Energy Management

award-winning Energy Hawks

   An innovative approach to saving energy, reducing utilities costs, and improving occupant    comfort in 60 buildings across the University of Iowa campus

Winner of  APPA's 2010 Effective & Innovative Practices Award
Award Materials

 

What's an Energy Hawk?

Energy HawksA quick-hit, high impact team of specialists from various Facilities Management units including maintenance services, building commissioning, controls engineering and energy management. Drawing from a rotating group of energy engineers, building controls technicians, maintenance personnel and operations engineers, the group members work in synergy to evaluate and resolve energy issues in buildings quickly and efficiently.

Goals

Saving energy, reducing utilities costs and improving occupant comfort are the chief goals of the Energy Hawks.

Target

The Energy Hawks process is a part of the UI's comprehensive energy conservation plan to eliminate energy waste.

Innovative Strategies

The Energy Hawks take a holistic, cross-organizational and cross-functional approach. The process goes beyond routine operational fixes to a comprehensive evaluation of the whole system revealing solutions for better systems management.

Building Occupants

Tina Hass, Assistant to the Dean of the College of Education, says, “The experience with the Energy Hawks has been seamless and painless. They came in and got to work with no disruption to the building occupants. Faculty and staff have commented on how much more comfortable their offices are, space heaters are gone, and we have noticed a difference in energy efficiency and comfort levels throughout the building.”

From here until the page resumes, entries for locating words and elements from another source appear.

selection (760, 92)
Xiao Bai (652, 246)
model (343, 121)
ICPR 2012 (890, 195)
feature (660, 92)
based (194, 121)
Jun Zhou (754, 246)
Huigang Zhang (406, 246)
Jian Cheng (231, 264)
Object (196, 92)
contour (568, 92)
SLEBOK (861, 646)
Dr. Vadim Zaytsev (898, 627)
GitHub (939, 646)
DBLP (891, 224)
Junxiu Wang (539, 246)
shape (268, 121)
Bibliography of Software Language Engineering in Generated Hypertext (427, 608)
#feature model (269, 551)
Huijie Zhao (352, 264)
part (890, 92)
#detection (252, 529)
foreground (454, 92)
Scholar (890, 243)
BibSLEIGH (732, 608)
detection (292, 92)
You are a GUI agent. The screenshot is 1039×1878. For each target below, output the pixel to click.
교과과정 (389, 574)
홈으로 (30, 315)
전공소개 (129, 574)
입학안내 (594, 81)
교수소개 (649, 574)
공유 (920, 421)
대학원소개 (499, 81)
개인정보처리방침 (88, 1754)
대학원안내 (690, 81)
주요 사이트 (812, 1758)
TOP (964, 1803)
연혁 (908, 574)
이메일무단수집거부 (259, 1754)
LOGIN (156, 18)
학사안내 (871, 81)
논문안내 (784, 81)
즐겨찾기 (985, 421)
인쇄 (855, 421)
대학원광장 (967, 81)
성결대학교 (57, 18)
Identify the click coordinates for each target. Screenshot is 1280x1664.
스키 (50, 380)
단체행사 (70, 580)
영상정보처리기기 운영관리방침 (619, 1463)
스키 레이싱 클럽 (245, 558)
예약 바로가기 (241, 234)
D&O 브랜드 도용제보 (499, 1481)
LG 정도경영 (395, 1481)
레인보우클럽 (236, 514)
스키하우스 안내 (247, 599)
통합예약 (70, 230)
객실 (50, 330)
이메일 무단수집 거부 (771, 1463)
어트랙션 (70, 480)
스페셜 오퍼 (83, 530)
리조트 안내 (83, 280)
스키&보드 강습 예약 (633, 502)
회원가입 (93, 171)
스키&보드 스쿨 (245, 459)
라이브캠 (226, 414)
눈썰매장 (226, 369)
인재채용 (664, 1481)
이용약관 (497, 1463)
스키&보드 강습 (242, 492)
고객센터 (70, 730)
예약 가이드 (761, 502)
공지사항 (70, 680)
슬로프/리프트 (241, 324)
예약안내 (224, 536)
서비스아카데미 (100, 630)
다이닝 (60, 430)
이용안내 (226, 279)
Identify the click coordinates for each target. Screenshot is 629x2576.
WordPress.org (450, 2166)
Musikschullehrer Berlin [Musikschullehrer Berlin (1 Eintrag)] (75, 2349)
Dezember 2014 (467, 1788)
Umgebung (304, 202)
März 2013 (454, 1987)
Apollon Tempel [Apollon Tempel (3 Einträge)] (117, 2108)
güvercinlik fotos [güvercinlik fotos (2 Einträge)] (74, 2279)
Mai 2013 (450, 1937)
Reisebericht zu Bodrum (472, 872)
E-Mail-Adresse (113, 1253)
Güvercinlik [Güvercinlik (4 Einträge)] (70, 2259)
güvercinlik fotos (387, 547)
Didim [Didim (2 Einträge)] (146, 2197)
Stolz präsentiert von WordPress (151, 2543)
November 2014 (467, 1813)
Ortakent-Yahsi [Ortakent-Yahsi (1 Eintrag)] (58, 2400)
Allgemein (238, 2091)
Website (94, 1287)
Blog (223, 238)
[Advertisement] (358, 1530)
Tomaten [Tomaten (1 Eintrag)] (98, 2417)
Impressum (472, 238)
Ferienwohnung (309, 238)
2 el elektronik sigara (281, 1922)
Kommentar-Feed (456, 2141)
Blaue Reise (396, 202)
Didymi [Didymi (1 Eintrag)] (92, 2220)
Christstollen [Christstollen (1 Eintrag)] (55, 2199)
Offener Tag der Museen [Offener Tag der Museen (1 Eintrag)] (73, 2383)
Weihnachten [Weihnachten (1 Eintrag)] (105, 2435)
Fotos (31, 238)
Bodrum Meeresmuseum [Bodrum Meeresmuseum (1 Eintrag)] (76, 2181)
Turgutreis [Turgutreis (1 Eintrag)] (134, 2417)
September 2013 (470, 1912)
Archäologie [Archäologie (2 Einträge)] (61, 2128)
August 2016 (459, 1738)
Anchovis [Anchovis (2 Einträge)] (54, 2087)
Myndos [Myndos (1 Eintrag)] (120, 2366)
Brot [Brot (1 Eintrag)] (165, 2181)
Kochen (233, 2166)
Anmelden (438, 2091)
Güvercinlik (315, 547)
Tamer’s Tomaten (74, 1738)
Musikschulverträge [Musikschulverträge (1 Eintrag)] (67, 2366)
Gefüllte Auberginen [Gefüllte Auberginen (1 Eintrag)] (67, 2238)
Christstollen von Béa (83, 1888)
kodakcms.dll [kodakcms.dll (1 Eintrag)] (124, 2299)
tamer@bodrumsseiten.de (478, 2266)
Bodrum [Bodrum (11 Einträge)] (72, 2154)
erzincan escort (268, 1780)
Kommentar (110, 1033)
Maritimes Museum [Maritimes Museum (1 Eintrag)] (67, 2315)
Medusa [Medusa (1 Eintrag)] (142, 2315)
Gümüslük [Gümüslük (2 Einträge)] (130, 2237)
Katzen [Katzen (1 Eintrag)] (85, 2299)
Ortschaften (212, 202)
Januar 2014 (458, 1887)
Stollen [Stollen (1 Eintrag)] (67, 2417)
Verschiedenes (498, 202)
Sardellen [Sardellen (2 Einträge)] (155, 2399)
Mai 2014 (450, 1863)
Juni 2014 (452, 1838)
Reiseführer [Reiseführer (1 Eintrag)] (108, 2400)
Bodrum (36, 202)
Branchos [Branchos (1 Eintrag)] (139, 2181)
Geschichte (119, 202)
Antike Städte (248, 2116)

Jan Waterhouse, Assistant Dean for Operations and Finance, UI College of Nursing, stated, “The team was in the Nursing Building for about two weeks. They provided a complete list of action items identified during the investigative phase, explained what they found, and the steps that would be taken to address the issues.  The repairs included replacing our outside air dampers and a large number of old, faulty thermostats in individual offices, which has really improved our temperature control and air flow throughout the building.”